What you will do
Print exactly those lines that run from the beginning of the data to the line bearing "Commandes (805, 1908)", inclusive.

Supplied information
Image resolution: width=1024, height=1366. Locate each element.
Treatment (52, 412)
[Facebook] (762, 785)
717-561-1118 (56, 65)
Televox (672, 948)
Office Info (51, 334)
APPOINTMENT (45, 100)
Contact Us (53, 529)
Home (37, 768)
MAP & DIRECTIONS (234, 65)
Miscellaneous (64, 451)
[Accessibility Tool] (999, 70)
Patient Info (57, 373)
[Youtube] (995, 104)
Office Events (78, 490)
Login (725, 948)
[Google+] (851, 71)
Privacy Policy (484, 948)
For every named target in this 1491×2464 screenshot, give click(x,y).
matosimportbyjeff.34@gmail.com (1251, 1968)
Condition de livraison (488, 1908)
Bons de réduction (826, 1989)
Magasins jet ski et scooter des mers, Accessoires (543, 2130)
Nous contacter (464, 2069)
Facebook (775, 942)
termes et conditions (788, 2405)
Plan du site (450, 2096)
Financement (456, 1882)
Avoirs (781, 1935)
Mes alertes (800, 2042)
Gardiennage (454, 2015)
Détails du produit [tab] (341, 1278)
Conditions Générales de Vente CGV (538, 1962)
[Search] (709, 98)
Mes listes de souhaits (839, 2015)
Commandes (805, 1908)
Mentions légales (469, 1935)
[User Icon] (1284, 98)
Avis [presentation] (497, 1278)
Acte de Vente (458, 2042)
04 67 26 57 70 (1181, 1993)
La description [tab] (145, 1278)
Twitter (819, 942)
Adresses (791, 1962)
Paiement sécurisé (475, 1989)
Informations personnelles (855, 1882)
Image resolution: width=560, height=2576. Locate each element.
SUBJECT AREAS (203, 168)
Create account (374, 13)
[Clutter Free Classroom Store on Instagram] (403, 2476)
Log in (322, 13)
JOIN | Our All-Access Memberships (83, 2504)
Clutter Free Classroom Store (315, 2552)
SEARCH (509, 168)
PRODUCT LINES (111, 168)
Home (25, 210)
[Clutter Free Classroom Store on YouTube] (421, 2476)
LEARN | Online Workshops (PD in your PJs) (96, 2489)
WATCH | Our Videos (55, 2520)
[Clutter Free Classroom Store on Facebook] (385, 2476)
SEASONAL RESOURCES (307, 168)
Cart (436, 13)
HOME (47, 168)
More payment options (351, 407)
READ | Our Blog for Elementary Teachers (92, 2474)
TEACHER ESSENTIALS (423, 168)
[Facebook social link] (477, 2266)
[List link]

Solution for this task
Image resolution: width=1024, height=1366. Locate each element.
Treatment (52, 412)
[Facebook] (762, 785)
717-561-1118 (56, 65)
Televox (672, 948)
Office Info (51, 334)
APPOINTMENT (45, 100)
Contact Us (53, 529)
Home (37, 768)
MAP & DIRECTIONS (234, 65)
Miscellaneous (64, 451)
[Accessibility Tool] (999, 70)
Patient Info (57, 373)
[Youtube] (995, 104)
Office Events (78, 490)
Login (725, 948)
[Google+] (851, 71)
Privacy Policy (484, 948)
For every named target in this 1491×2464 screenshot, give click(x,y).
matosimportbyjeff.34@gmail.com (1251, 1968)
Condition de livraison (488, 1908)
Bons de réduction (826, 1989)
Magasins jet ski et scooter des mers, Accessoires (543, 2130)
Nous contacter (464, 2069)
Facebook (775, 942)
termes et conditions (788, 2405)
Plan du site (450, 2096)
Financement (456, 1882)
Avoirs (781, 1935)
Mes alertes (800, 2042)
Gardiennage (454, 2015)
Détails du produit [tab] (341, 1278)
Conditions Générales de Vente CGV (538, 1962)
[Search] (709, 98)
Mes listes de souhaits (839, 2015)
Commandes (805, 1908)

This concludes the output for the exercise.